US: There is little economic data for release ahead of the Thanksgiving holiday on Thursday. We will get various housing-related releases (November’s NAHB index on Monday and October’s housing starts on Tuesday) and the October durable goods data (Wednesday). The durable goods orders data for October could give insights on any potential rebound of equipment investment growth in 4Q18.
The number of companies reporting earnings in the US and in the eurozone has already started to decline (see tables). 20 S&P500 companies are scheduled to report 3Q18 results during the week.
92% if the companies in the S&P500 have reported earnings for 3Q18. Of these companies, 78% have reported EPS above the estimate (8% in line and 14% below the estimate), which is above the 1-year average (77%) and above the 5-year average (71%).
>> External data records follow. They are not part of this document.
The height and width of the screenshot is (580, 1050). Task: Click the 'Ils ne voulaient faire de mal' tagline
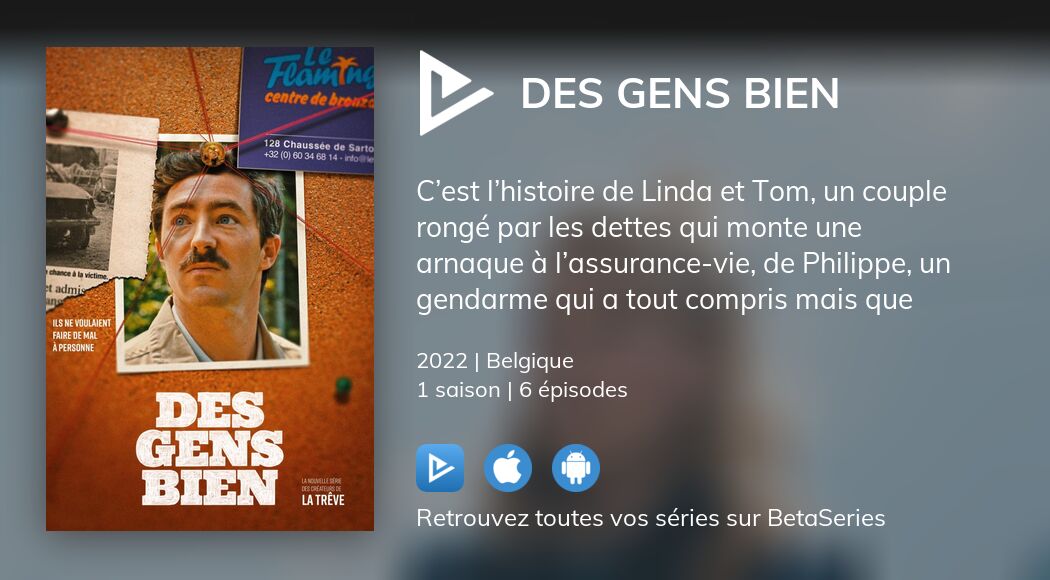click(x=82, y=335)
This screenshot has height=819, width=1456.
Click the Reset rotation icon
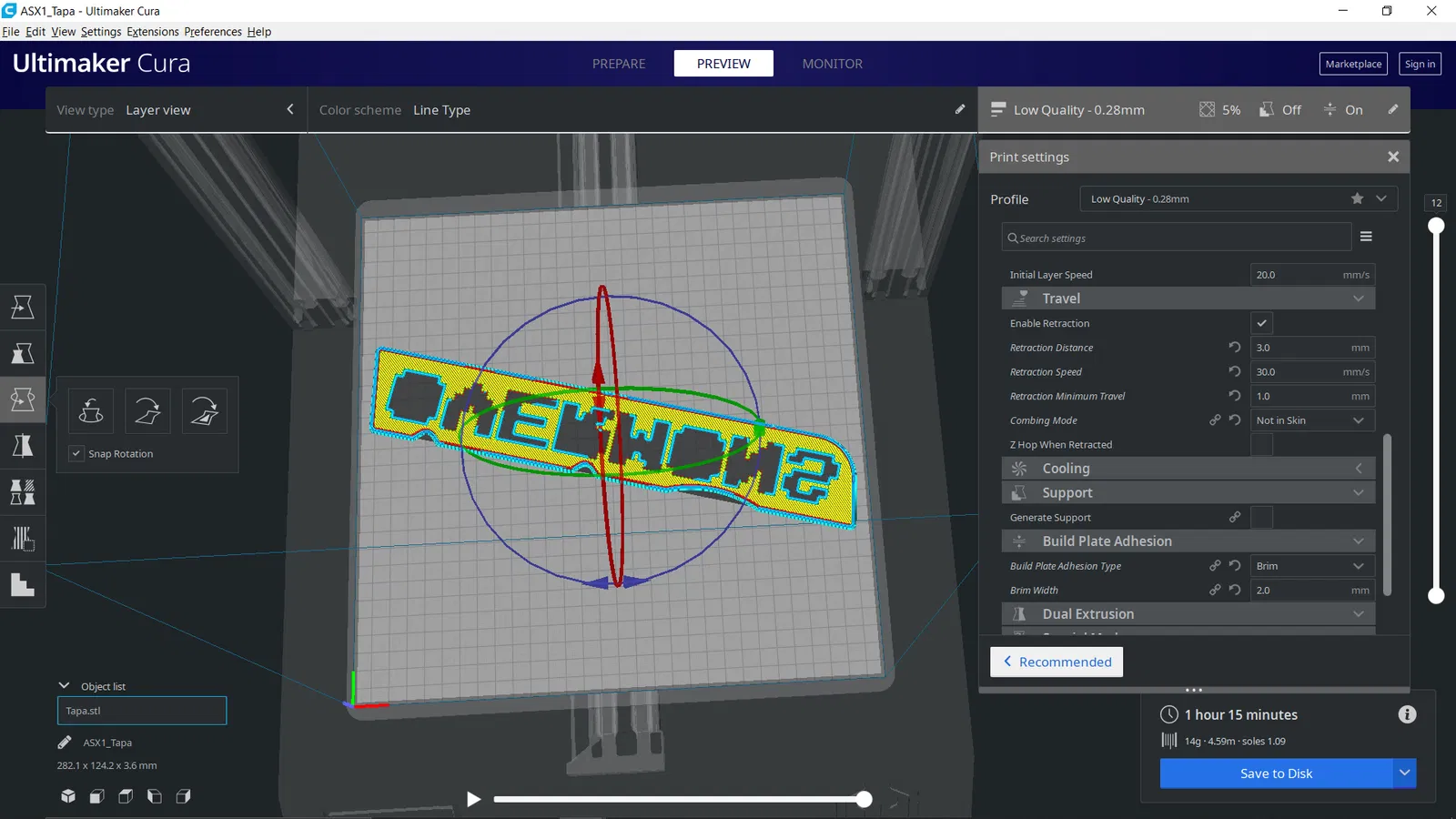(91, 410)
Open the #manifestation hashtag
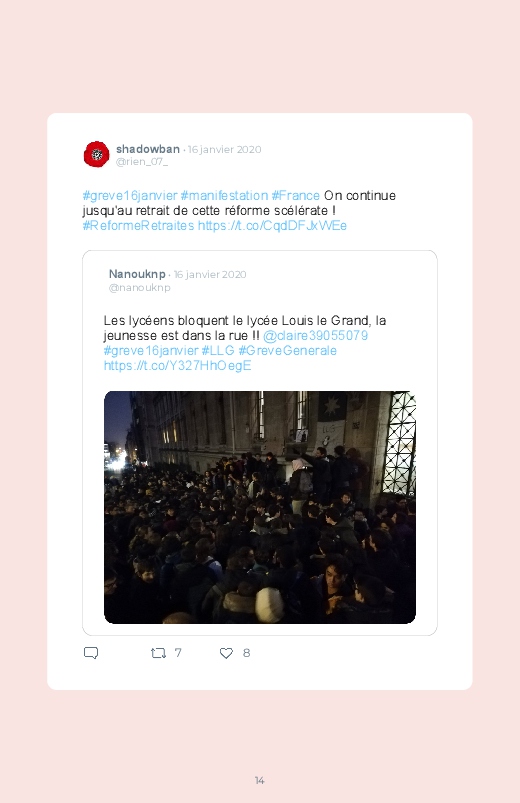The image size is (520, 803). [224, 196]
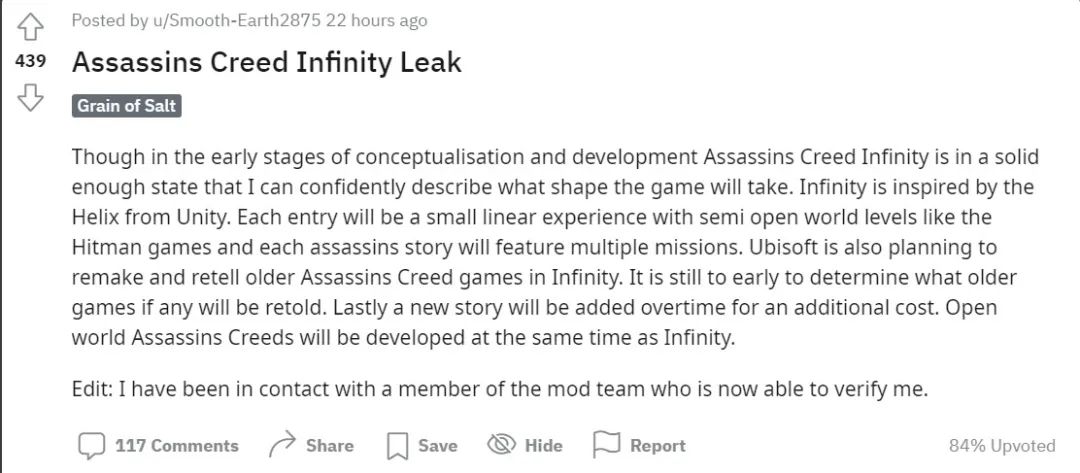Click the '84% Upvoted' text

pyautogui.click(x=1001, y=446)
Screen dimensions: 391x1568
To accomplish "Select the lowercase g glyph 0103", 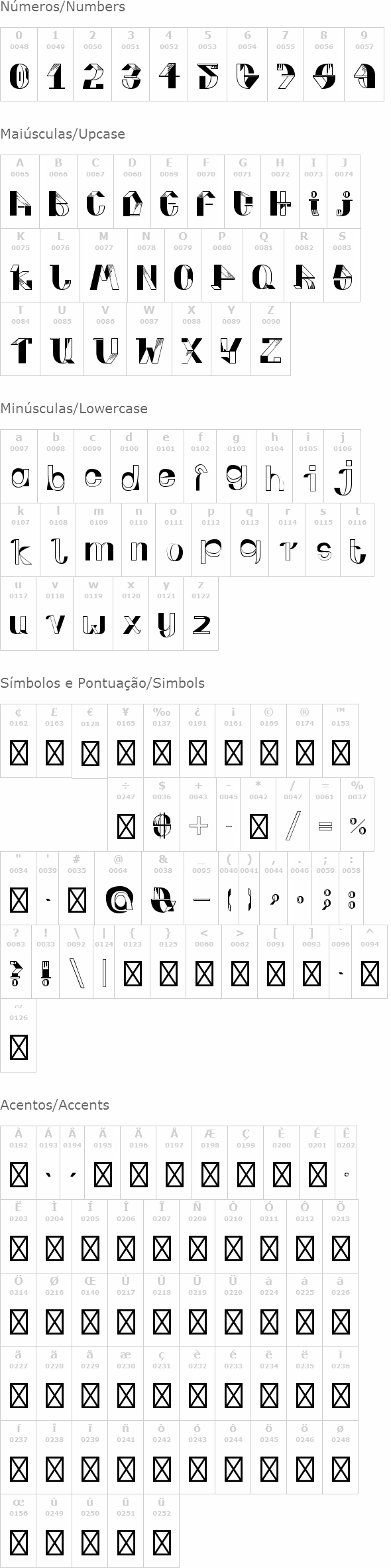I will [237, 466].
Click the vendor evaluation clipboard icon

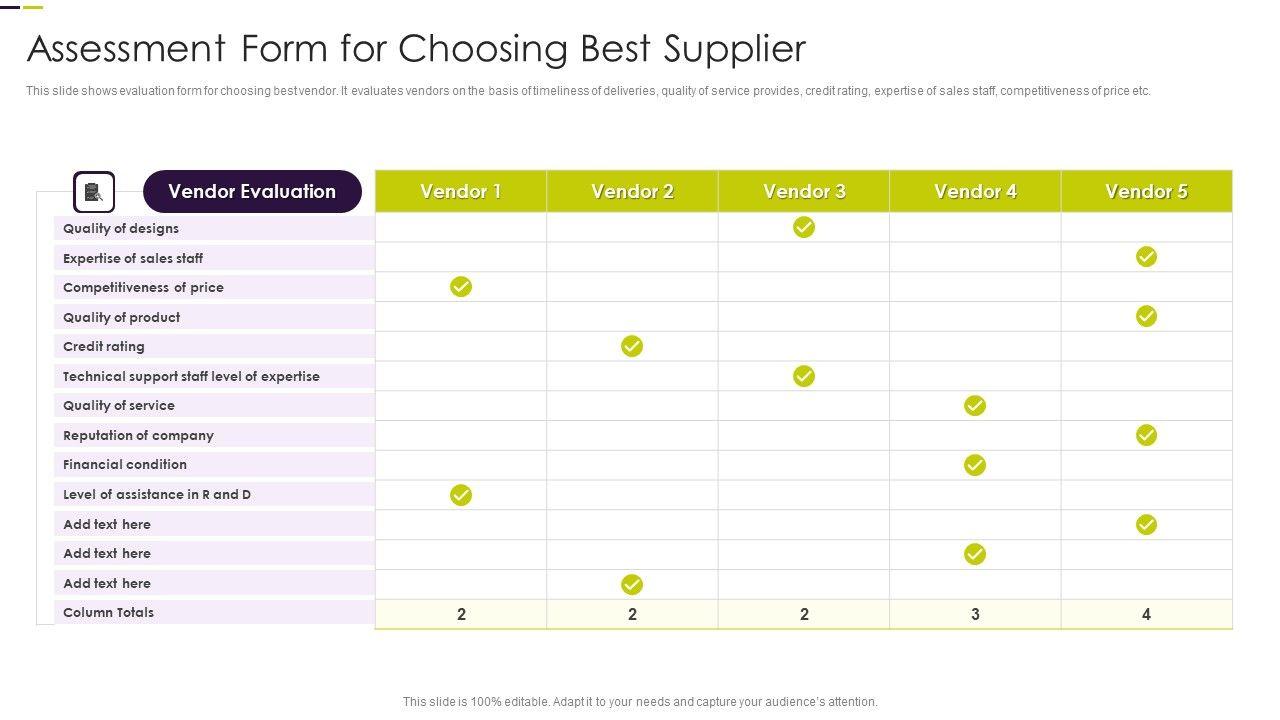pos(94,192)
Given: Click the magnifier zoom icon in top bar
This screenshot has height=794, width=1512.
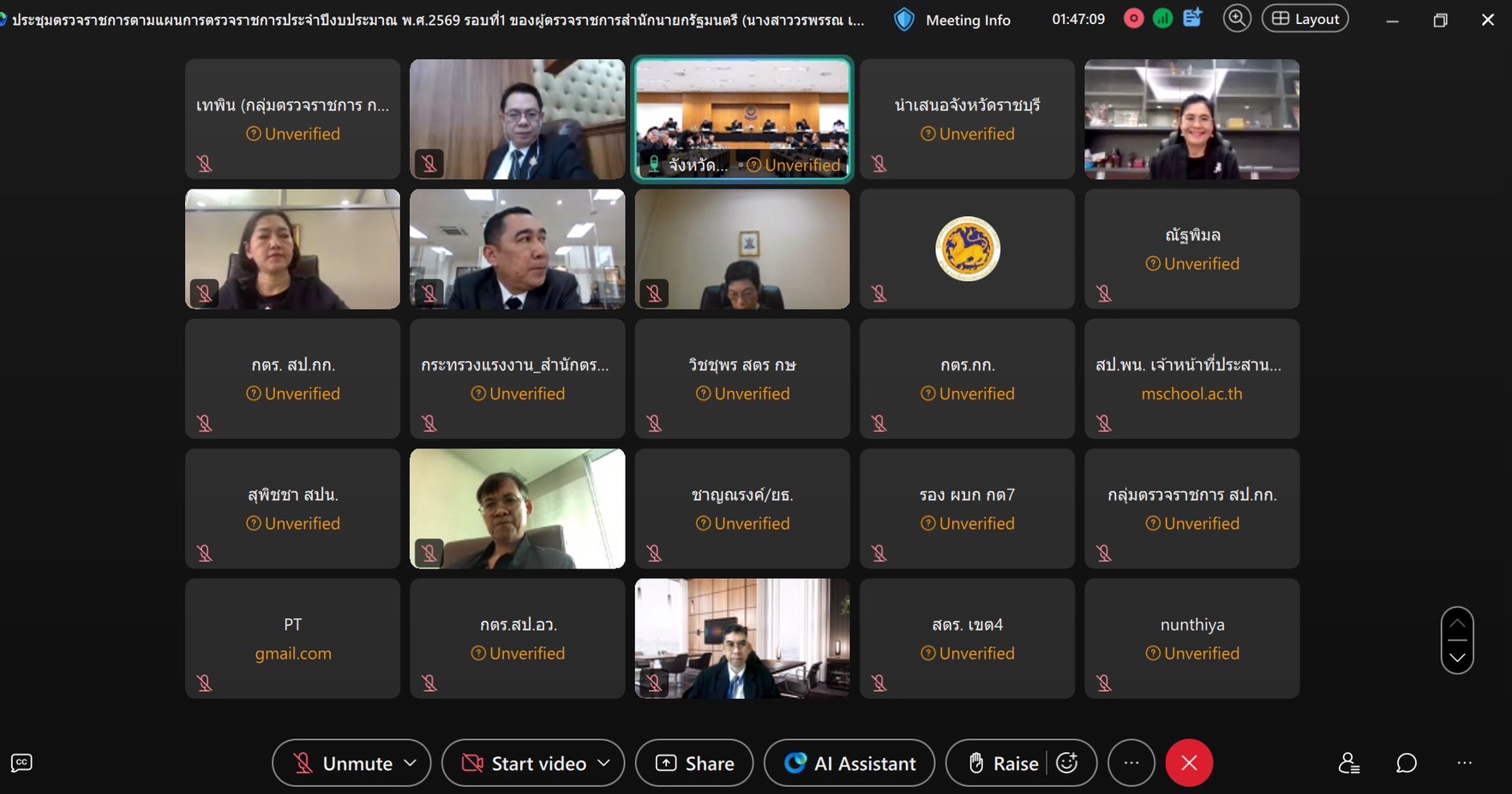Looking at the screenshot, I should pyautogui.click(x=1236, y=19).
In aggregate, companies are reporting earnings that are 6.8% above expectations (vs. 1-year average surprise of +5.4% and 5-year average surprise of +4.6%). In terms of revenues, 61% of companies have reported sales above consensus expectations, which is below the 1-year average (73%) but above the 5-year average (59%). In aggregate, companies are reporting sales that are 1.3% above expectations (vs. 1-year average of +1.3% and 5-year average of +0.7%).
EGB supply this week is expected from Belgium (OLO 0.5% October 2024, 0.8% June 2034, 3% June 2034 and 2.25% June 2057, on Monday), Italy (new BTP Italia November 2022, on Monday), Finland (RFGB 0% September 2023 and 1.375% April 2047, up to €1bn, on Tuesday), Germany (Bobl 0% October 2023, €3bn, on Wednesday), France (OATs and OATi/ei on Thursday) and Spain (Bonos on Thursday). There are around €22bn of coupons and redemptions that will reduce significantly net supply this week.
In the US, the Treasury will issue around $11bn of 10-year TIPS on Wednesday. There are no cashflows to offset the supply expected to this week.